Model 1 used a log-linear model with time, treatment, and time by treatment interactions as predictors to test the relationship of withdrawal scores and treatment group and show that treatment was associated with withdrawal scores (see Fig. 1, relationship at). Without this relationship, withdrawal scores cannot be evaluated as a potential mediator. Significantly higher withdrawal scores were found in weeks 7–12, which allowed us to evaluate in Model 2 and Model 3 the potential mediation effect of withdrawal scores on increased marijuana smoking in the VEN-XR group for those weeks. Model 2 estimated the magnitude of the effect of VEN-XR treatment on marijuana smoking without controlling for withdrawal scores (Fig. 1, relationship ct), using a logistic model with time, treatment, and time by treatment interaction as predictors. Model 3 estimated the magnitude of the effect of VEN-XR on marijuana smoking with controlling for withdrawal scores (Fig. 1, relationship ct′), using a logistic model with time, treatment, withdrawal score, time by treatment, and time by withdrawal score interactions. In Model 3 we also tested the significance of the association between withdrawal scores and marijuana smoking (Fig. 1, relationship bt). The effect of VEN-XR treatment on marijuana smoking for each of the weeks of interest was expressed as a risk difference (RD). The percent change in risk differences between Model 2 and Model 3 was calculated and provides the estimated proportion of the effect that is mediated by withdrawal scores. The difference in risk differences between Model 2 and Model 3 was calculated and provides the estimated amount of mediation.

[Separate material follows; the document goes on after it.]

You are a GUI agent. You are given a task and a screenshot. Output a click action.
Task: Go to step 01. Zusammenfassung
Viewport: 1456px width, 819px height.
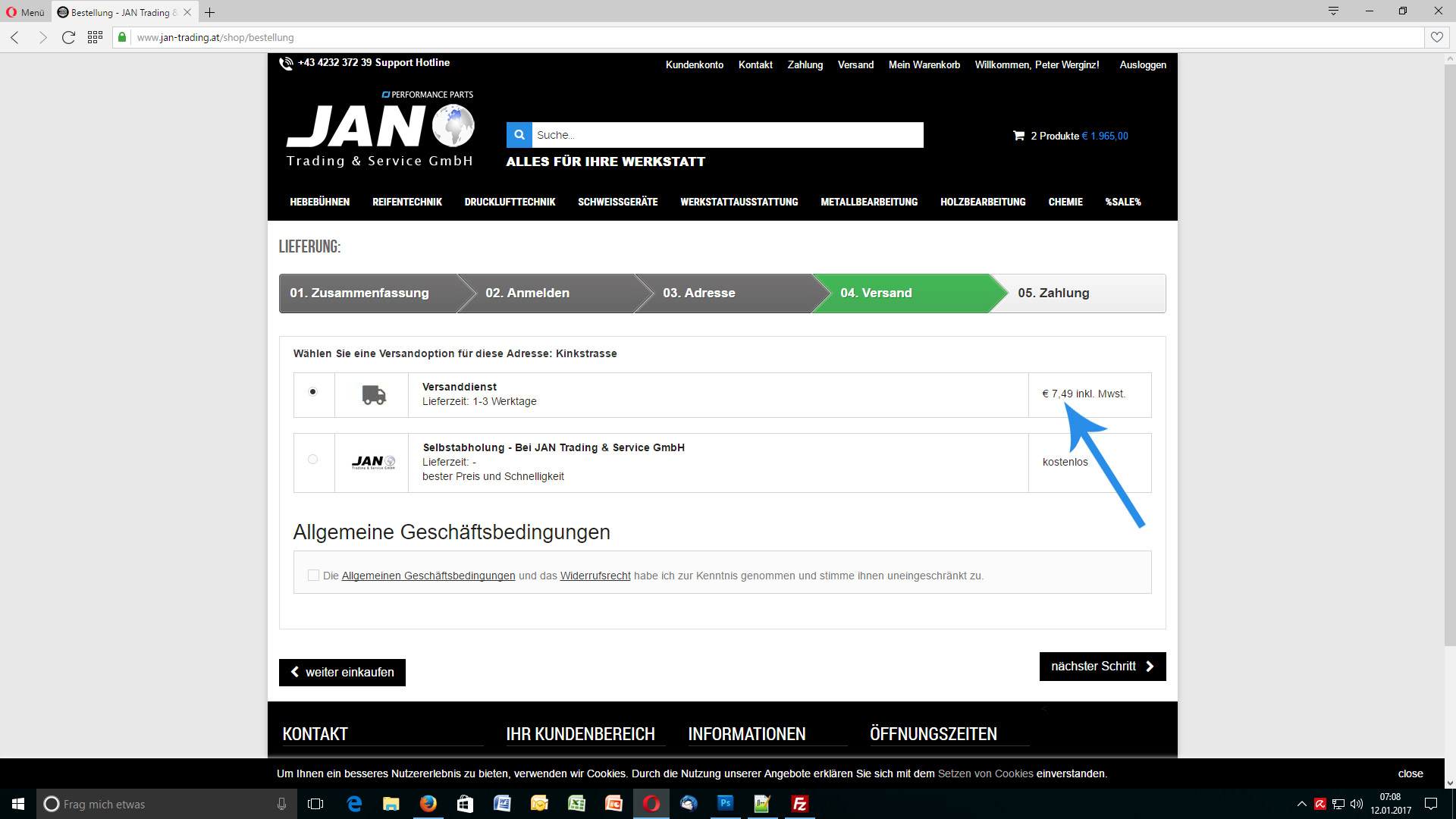tap(359, 293)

In the 3 models discussed above, no additional covariates were adjusted for. Urine data was only collected during the study, with THC urine level from the first visit included in the outcome for week 1. Thus, a baseline THC urine was not used as a covariate. There were no differences in demographic characteristics between treatment arms (Levin et al., 2013) and thus no demographic characteristics were adjusted for.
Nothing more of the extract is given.